The ride was silent at first. Jinjahan's streets stretched ahead, a maze of flickering neon, shadowed alleyways, and distant sirens that never seemed to stop. The air reeked of oil, street food, and something deeper—something rotten, soaked into the city's bones.
As they hit a red light, Choi finally spoke, his voice laced with that familiar sarcasm. "You know, I told you before, working your ass off at JPD won't get you extra." He scoffed, shaking his head. "Like the government ever cared about us."
Kim said nothing. "You think you're gonna change something? You think solving a couple of cases will make a damn bit of difference?" Choi let out a bitter laugh. "This city spits out people like you, Taehyung. It chews you up, grinds you down, and then, when you're too damn tired to fight anymore, it throws you in the gutter with the rest of us."

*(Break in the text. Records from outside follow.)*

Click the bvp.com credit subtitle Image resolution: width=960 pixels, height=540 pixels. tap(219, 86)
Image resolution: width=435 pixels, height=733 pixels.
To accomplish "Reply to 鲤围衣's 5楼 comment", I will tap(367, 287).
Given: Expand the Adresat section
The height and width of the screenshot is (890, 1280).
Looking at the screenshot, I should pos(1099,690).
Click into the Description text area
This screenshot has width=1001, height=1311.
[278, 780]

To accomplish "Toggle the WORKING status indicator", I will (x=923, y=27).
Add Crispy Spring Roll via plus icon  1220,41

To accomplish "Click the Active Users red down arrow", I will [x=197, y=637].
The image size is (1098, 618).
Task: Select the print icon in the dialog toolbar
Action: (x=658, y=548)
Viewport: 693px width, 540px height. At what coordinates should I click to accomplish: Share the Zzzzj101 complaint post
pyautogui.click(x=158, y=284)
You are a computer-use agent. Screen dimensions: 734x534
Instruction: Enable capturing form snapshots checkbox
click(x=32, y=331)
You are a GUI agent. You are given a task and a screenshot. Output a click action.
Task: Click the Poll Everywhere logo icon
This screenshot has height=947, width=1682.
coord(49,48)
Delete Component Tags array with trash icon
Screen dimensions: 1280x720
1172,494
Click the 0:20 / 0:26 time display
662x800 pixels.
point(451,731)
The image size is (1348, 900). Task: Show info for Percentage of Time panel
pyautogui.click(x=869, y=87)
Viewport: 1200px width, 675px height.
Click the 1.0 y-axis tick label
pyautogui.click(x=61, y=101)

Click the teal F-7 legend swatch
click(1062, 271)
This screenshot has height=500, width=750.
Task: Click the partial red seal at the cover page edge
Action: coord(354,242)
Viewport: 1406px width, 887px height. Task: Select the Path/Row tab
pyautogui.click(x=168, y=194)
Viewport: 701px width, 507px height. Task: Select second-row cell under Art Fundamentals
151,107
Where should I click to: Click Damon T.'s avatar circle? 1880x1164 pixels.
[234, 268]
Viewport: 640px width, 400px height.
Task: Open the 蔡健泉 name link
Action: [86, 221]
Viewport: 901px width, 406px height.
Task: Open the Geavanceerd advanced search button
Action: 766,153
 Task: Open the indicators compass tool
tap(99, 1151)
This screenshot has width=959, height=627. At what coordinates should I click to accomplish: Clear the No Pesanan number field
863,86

Kim stared out the window. He knew Choi wasn't wrong. Jinjahan didn't reward effort. It didn't reward honesty. It sure as hell didn't reward people who cared too much.
Choi sighed as they pulled up to Kim's apartment. "Get out. And don't die chasing ghosts."
Kim smirked, stepping out. "No promises."
Choi shook his head as he drove off, leaving Kim standing in the dim glow of a broken streetlamp. Kim Taehyung reached his apartment door, exhaustion dragging at his limbs. The night had settled over Jinjahan like a thick, choking fog, swallowing the sounds of the city into a distant hum. He fished his keys from his pocket, the cold metal biting against his fingers.
But before he could step inside, his foot brushed against something—something rough, crumpled, discarded like trash. A newspaper.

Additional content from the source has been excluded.